Wednesday, December 17, 2008

Slumdog Millionaire is a must see

Looking for a way relieve your boredom during winter break? Street writer Zack Newick gives his take on the Golden Globe nominated Slumdog Millionaire:

I come out of the theater feeling slightly dazed and all together happy. It’s freezing and my breath is realized as white smoke in front of my face. I’ve just seen Danny Boyle’s Slumdog Millionaire, a film that manages to make life beautiful. There, I said it. I had forgotten that the words could go together, but there is such a joy in the film, despite impossible hardship and cruelty that it is hard not to feel reassured that love always finds its way.

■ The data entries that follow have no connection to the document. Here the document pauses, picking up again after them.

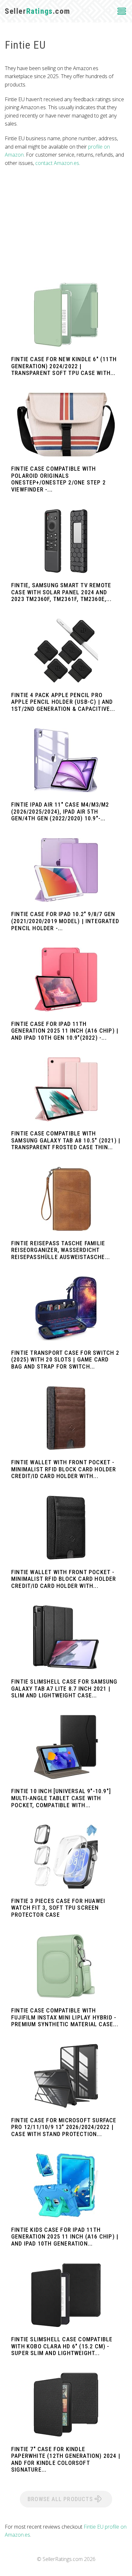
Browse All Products (61, 2499)
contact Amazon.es (57, 163)
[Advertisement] (66, 225)
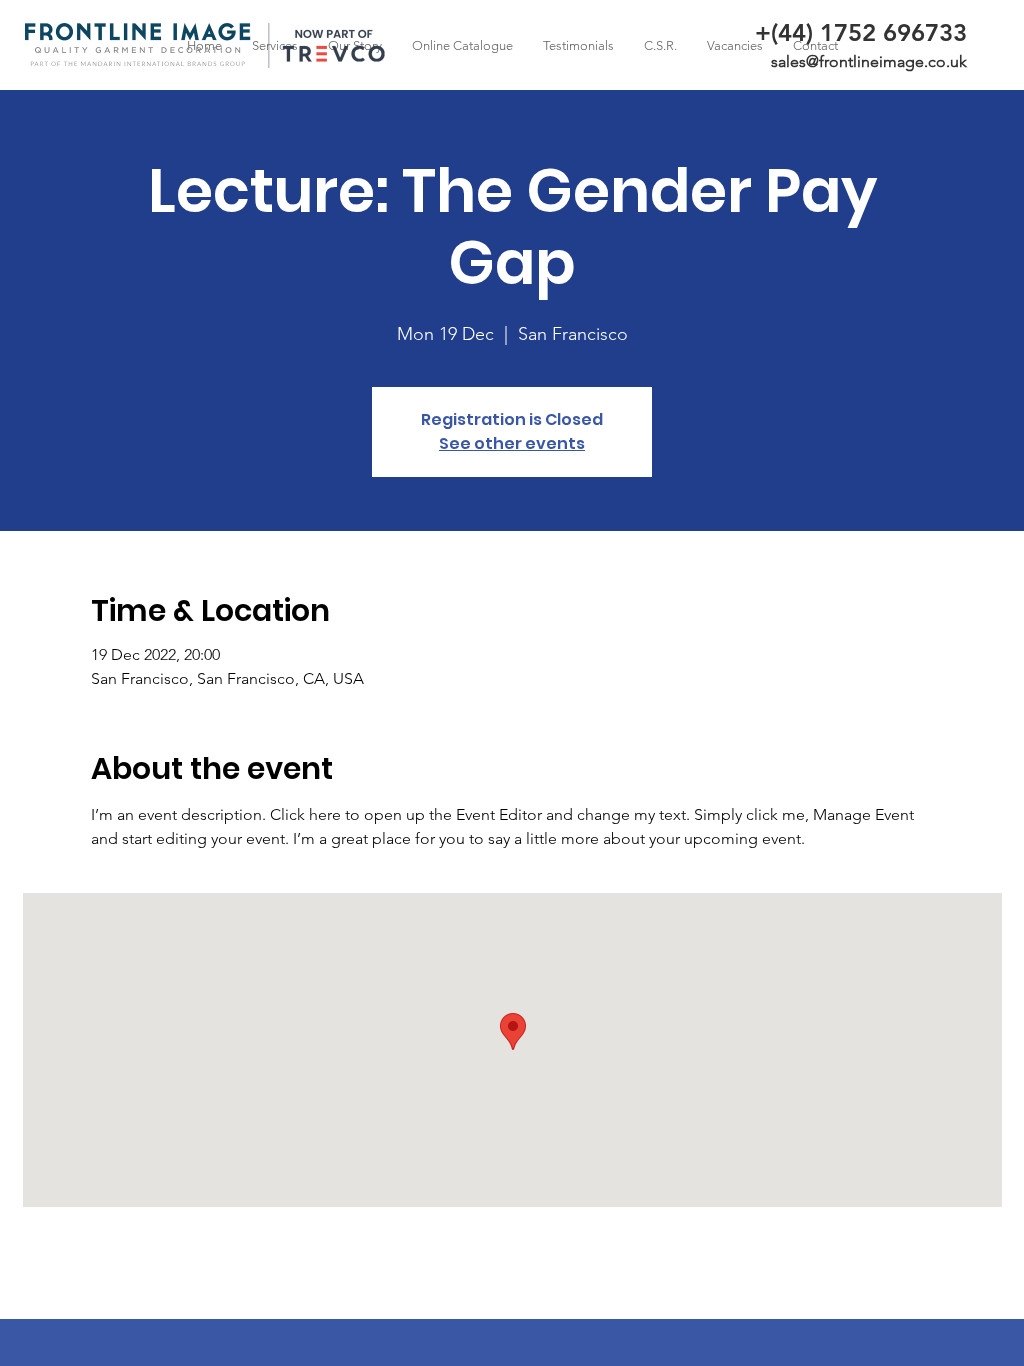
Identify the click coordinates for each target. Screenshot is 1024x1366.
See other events (512, 443)
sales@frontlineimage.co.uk (869, 61)
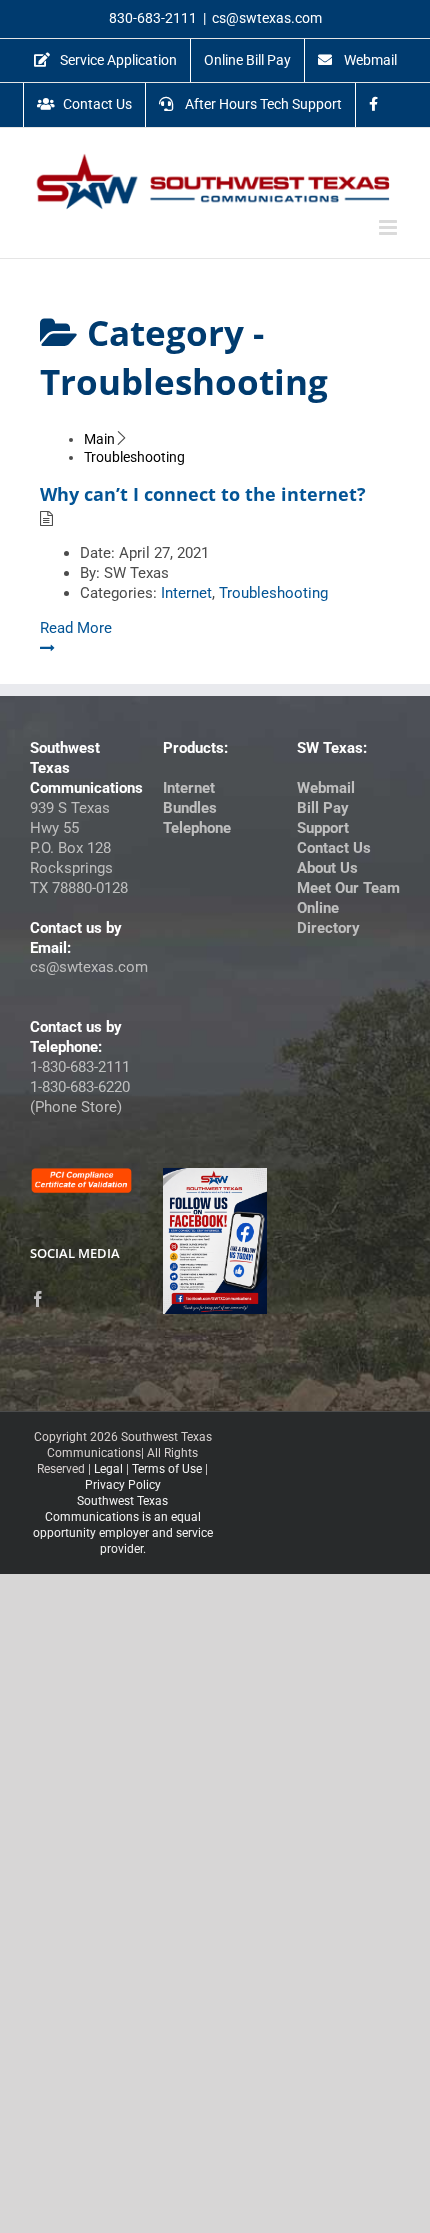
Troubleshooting (273, 593)
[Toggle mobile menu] (389, 227)
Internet (186, 593)
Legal (108, 1469)
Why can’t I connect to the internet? (203, 494)
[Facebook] (38, 1299)
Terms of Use (167, 1469)
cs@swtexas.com (267, 18)
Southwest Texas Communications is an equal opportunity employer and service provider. (123, 1525)
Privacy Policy (123, 1485)
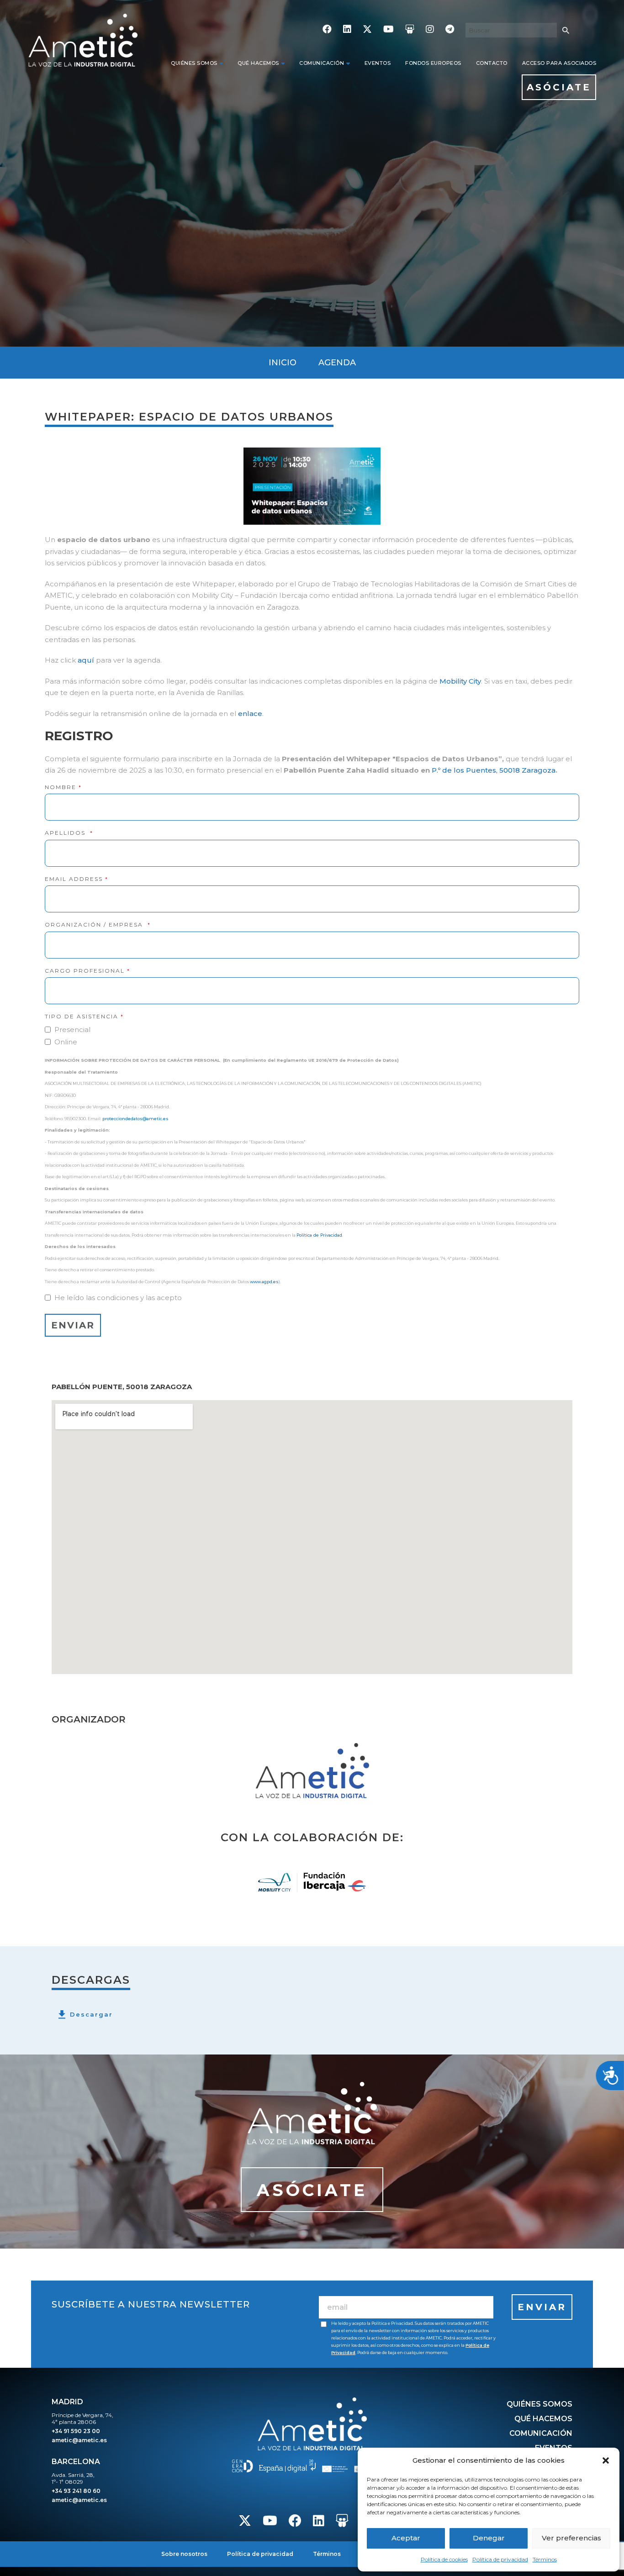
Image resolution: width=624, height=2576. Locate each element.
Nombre (63, 787)
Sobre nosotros (184, 2553)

Danny Boyle, previously the director of Trainspotting, constructs and makes real an India that festers beneath trash and violence yet still shines gloriously through. With scenes of stray dogs and lost children wandering the bustling streets of Mumbai and images that seem to melt through the screen, so noxious are the smells and corrosive the colors, the setting seems something like a dystopian paradise. The story is a simple one: of love struck Jamal Malik, an orphan from Mumbai, and his quest to win the heart of the beautiful Latika, whom he met while at an orphan camp when he was seven. At the age of nineteen, he is a tea server at an Indian telemarketing company and an unlikely contestant on the Indian version of “Who Wants to be a Millionaire?” in the hopes that Latika will be watching, somewhere.

Jamal doesn’t really expect to get very far on the program however, but it turns out that the tragedies he has endured and the small victories he has claimed have given him every answer to the questions on this fateful day. Seeing his mother bludgeoned to death by anti-Muslim marauders, stealing shoes at the Taj Mahal and diving into human excrement for the sake of an autograph end up giving Jamal the exact knowledge he needs for one magical night on television.

The film opens however with his torture and interrogation, as the show's host doubts that an orphan up from poverty could ever win such a prize. But in this fairytale of a story , the worst of India is still gorgeous, and the best of man is accentuated. With a breathless soundtrack and stunning cinematography, Slumdog Millionaire is must-see entertainment.